В 22 году вылетел на аэроплане в Кенигсберг. Объездил всю Европу и Северную Америку.
Доволен больше всего тем, что вернулся в Советскую Россию.
Что дальше — будет видно.
‹1923›
Я родился в 1895 году 21 сент‹ября› в селе Константинове Кузьминской волости, Рязанской губ‹ернии› и Ряз‹анского› уез‹да›. Отец мой — крестьянин Александр Никитич Есенин, мать — Татьяна Федоровна.
Детство провел у деда и бабки по матери, в другой части села, которое наз‹ывается› Матово.
Первые мои воспоминания относятся к тому времени, когда мне было три-четыре года.
Помню: лес, большая канавистая дорога. Бабушка идет в Радовецкий монастырь, который от нас верстах в 40. Я, ухватившись за ее палку, еле волочу от усталости ноги, а бабушка все приговаривает: «Иди, иди, ягодка, Бог счастье даст».
Часто собирались у нас дома слепцы, странствующие по селам, пели духовные стихи о прекрасном рае, о Лазаре, о Миколе и о Женихе, светлом госте из града неведомого.
Нянька, старуха-приживальщица, которая ухаживала за мной, рассказывала мне сказки, все те сказки, которые слушают и знают все крестьянские дети.
Дедушка пел мне песни старые, такие тягучие, заунывные.

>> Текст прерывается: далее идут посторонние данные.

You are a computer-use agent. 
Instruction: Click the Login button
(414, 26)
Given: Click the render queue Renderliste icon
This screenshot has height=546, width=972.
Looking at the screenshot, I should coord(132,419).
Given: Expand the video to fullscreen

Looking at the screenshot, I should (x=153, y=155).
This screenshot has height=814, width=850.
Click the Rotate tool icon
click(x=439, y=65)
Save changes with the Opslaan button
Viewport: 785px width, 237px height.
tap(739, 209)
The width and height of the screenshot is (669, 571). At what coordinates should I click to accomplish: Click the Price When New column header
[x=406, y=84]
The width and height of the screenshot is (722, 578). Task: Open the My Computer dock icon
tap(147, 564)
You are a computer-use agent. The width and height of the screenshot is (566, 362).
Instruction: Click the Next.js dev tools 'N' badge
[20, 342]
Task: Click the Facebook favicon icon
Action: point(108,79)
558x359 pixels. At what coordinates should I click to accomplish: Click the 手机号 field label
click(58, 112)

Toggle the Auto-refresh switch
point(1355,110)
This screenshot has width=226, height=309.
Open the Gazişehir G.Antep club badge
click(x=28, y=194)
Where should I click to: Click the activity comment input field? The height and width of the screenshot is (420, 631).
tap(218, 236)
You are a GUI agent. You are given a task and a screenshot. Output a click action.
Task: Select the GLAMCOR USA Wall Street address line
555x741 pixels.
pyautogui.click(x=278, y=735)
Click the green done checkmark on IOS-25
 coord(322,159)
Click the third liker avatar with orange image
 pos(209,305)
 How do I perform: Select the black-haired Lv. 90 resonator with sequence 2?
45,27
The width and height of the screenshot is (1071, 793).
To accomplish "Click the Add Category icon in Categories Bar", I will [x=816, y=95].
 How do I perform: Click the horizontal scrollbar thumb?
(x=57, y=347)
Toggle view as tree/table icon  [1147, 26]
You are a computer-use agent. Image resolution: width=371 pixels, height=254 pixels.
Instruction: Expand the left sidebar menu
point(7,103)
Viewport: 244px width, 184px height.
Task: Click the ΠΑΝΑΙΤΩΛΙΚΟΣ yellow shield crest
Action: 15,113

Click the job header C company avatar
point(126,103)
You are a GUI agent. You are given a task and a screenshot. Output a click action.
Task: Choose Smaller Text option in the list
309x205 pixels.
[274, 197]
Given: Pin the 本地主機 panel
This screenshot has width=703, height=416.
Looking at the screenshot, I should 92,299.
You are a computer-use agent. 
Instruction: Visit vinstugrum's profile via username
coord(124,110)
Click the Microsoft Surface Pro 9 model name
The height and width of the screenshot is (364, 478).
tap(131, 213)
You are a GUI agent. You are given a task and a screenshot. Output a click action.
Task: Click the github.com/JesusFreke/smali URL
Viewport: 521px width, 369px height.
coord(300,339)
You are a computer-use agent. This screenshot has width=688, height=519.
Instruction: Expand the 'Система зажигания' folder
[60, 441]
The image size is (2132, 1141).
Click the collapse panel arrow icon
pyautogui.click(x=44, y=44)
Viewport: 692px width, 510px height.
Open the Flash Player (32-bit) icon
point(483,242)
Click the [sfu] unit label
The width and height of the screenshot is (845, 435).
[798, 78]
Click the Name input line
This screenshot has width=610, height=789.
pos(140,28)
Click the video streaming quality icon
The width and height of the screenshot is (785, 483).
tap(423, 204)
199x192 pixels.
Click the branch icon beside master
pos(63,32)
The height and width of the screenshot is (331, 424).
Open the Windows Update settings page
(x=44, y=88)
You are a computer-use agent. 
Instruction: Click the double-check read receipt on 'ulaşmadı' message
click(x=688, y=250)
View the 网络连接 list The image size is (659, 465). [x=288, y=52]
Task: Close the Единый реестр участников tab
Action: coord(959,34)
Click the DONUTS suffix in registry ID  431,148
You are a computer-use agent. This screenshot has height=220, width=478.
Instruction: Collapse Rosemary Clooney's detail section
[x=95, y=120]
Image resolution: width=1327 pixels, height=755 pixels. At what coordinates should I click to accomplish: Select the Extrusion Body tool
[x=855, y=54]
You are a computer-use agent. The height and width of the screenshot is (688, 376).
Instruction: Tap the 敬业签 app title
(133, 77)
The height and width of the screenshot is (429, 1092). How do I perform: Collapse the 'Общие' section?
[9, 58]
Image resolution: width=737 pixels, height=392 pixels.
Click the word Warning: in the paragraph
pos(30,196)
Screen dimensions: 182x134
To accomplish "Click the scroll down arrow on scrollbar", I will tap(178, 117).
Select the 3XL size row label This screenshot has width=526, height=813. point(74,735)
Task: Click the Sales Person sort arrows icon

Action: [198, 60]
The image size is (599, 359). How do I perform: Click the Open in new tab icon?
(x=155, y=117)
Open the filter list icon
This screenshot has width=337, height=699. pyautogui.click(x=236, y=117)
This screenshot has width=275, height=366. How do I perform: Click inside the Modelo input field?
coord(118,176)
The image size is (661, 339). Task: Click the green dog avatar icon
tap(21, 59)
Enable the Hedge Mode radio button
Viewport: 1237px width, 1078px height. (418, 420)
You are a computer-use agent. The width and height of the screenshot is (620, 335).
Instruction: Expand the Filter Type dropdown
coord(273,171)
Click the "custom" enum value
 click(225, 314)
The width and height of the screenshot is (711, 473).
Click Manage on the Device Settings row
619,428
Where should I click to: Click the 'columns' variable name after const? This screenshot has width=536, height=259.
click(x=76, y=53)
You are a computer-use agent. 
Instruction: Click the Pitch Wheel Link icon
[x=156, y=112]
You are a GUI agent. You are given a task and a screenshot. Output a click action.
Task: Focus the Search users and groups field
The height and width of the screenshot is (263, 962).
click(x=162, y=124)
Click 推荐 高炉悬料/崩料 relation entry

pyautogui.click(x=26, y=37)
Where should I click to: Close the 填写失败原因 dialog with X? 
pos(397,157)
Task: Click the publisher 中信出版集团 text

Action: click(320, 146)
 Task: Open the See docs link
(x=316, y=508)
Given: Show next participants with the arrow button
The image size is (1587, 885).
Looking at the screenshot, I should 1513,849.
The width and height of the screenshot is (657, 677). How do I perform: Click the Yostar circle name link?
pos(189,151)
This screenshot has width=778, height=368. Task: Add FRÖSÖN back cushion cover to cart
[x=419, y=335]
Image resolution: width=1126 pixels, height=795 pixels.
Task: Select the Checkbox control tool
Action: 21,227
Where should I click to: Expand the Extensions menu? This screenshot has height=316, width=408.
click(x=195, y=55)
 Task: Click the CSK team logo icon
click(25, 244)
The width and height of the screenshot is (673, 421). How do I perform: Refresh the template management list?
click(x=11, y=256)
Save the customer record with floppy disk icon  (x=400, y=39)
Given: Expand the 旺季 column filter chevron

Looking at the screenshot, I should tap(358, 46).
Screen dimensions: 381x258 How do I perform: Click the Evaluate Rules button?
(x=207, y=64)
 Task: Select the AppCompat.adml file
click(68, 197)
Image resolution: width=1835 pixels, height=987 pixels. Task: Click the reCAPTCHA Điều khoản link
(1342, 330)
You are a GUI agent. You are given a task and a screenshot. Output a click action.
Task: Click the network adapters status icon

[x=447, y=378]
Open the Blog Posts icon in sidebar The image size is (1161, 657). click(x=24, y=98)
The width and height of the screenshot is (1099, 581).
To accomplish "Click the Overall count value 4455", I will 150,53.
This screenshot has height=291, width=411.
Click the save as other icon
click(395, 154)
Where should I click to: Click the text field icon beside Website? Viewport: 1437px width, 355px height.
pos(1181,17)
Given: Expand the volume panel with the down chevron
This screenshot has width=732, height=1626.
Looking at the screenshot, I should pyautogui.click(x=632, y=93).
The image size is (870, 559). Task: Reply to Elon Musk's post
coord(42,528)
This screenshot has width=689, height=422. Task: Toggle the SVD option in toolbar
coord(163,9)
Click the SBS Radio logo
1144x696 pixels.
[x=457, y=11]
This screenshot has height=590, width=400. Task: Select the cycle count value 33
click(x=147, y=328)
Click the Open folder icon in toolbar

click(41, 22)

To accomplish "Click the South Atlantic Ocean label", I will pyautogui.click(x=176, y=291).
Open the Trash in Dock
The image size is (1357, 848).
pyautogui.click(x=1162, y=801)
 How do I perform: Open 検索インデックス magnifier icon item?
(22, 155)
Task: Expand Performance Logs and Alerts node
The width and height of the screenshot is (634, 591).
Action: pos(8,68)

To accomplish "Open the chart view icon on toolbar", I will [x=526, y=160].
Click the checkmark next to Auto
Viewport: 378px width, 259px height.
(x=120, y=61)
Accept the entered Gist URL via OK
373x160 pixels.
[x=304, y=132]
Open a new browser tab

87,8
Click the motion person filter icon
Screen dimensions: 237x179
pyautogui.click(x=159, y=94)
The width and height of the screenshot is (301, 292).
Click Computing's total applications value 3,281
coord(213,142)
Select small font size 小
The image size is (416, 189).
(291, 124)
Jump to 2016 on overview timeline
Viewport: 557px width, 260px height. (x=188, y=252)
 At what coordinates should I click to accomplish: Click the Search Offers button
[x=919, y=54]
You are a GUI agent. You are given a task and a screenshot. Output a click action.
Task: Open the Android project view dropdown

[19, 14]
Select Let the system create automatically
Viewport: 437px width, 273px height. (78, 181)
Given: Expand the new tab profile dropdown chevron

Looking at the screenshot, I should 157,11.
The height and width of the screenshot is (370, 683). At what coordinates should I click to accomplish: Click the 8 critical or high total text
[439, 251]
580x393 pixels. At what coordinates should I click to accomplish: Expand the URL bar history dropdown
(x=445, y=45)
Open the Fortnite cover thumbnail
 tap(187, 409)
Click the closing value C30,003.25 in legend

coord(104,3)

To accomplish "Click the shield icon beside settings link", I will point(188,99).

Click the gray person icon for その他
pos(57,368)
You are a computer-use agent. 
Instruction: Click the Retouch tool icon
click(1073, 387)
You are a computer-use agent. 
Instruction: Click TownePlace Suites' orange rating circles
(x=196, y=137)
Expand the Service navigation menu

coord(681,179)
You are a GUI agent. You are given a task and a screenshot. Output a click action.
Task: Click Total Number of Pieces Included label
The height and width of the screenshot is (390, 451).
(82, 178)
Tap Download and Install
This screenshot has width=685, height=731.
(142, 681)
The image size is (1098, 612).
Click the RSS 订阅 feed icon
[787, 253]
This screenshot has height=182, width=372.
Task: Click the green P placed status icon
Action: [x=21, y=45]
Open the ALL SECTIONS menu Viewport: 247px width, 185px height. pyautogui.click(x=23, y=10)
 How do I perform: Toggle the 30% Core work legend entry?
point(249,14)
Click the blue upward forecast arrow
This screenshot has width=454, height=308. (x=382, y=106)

По субботам и воскресным дням он рассказывал мне Библию и священную историю.
Уличная же моя жизнь была не похожа на домашнюю. Сверстники мои были ребята озорные. С ними я лазил вместе по чужим огородам. Убегал дня на 2–3 в луга и питался вместе с пастухами рыбой, которую мы ловили в маленьких озерах, сначала замутив воду, руками, или выводками утят.
После, когда я возвращался, мне частенько влетало.
В семье у нас был припадочный дядя, кроме бабки, деда и моей няньки. Он меня очень любил, и мы часто ездили с ним на Оку поить лошадей. Ночью луна при тихой погоде стоит стоймя в воде. Когда лошади пили, мне казалось, что они вот-вот выпьют луну, и радовался, когда она вместе с кругами отплывала от их ртов.
Когда мне сравнялось 12 лет, меня отдали учиться из сельской земской школы в учительскую школу. Родные хотели, чтоб из меня вышел сельский учитель. Надежды их простирались до института, к счастью моему, в который я не попал.
Стихи писать начал лет с 9, читать выучили в 5. Влияние на мое творчество в самом начале имели деревенские частушки. Период учебы не оставил на мне никаких следов, кроме крепкого знания церковнославянского языка. Это все, что я вынес.
Остальным занимался сам под руководством некоего Клеменова. Он знакомил меня с новой литературой и объяснял, почему нужно кое в чем бояться классиков. Из поэтов мне больше всего нравился Лермонтов и Кольцов. Позднее я перешел к Пушкину.